しかし、川奈は今回それを補う手段を講じた。
「集中……集中……」
まるで、伊達玖命。
玖命の口癖を模倣するかのように、自身を落ち着かせ、そう呟く。しかし、その目に燃えるのは、また別のモノ。
(気合い……! 人間最後は結局気合いっ!)
集中力と気迫という見えない概念。
だが、事実これで【騎士】のヘイト集めの威力が上がった。
狙った訳ではない、確信もない。だが、川奈は自分のこれまでを信じ、行動に起こしただけなのだ。
強化ガラス越しに見える……ゴブリンジェネラルとマスターゴブリン。
殺意に染まる視線も、戦闘モードに入った川奈には届かない。
「集中……集中ぅ……!」
3体の高ランクモンスターの動きを誘導する川奈の目は、真剣そのもの。しかし、この場でそれを揺るがす者がいた。
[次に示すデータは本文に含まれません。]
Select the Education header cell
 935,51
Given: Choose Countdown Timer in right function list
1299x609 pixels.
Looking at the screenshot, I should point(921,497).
それが、川奈の誘導に引っかからなかったSランクの怪物。
目の端に映るゴブリンキングは、見えないはずの川奈を見、不服そうな表情を浮かべた。
そして――、
「ガァアアアアアアアアアアアアアアアアッッ!!!!!!」
再び咆哮を放ち、強化ガラス全体に罅を入れる。
それは、とうとう側面の強化ガラスにまで届いてしまった。
それでも川奈は、
「集中……集中です……!」
自分の中にある基本を貫いた。
右を向けばゴブリンキングが拳を振りかぶり、前を向けば3体のモンスターが何度も強化ガラスを叩く。
押し殺した恐怖に……再び火が灯る。
涙目になりながらも、大盾を構え続ける川奈に、相田もまた涙していた。
そして、決壊の時。
ゴブリンキングの一撃は強化ガラスを貫き、その腕を抜くと同時、ガラスはバラバラと地面へと崩れていった。
ニヤリと笑うゴブリンキング。
川奈は遂にヘイト集めを諦め、相田の前に立って大盾を構えた。
瞬間、川奈が吹き飛ぶ。
「きゃっ!?」
ゴブリンキングの一撃は、ミスリルクラスの大盾に弾かれたものの、その威は川奈に大きな衝撃を与えた。壁に打ち付けられた川奈に駆け寄る相田。
ヘイト集めが解除され、ゴブリンジェネラルもマスターゴブリンもレンタルルーム内へと侵入してくる。
気絶する川奈を守るように相田がその肩を抱く。
下卑た笑みを浮かべるゴブリンキングに、相田が返すのは、ただただ強き反抗心。
その目が気に入らなかったのか、最初に動いたのは2体のゴブリンジェネラルだった。
真っ直ぐ相田と川奈の前に向かい、にちゃりと笑みを浮かべ、拳を振り上げる。
「伊達くん……!」
目を瞑り、自身の最期を悟った相田の前を……一陣の風が横切る。
ごとり、ごとりという鈍い音と振動が相田に知らせる。
何かが、起きたのだと。
相田はそっと目を開け、涙に染まる瞳を更に震わせた。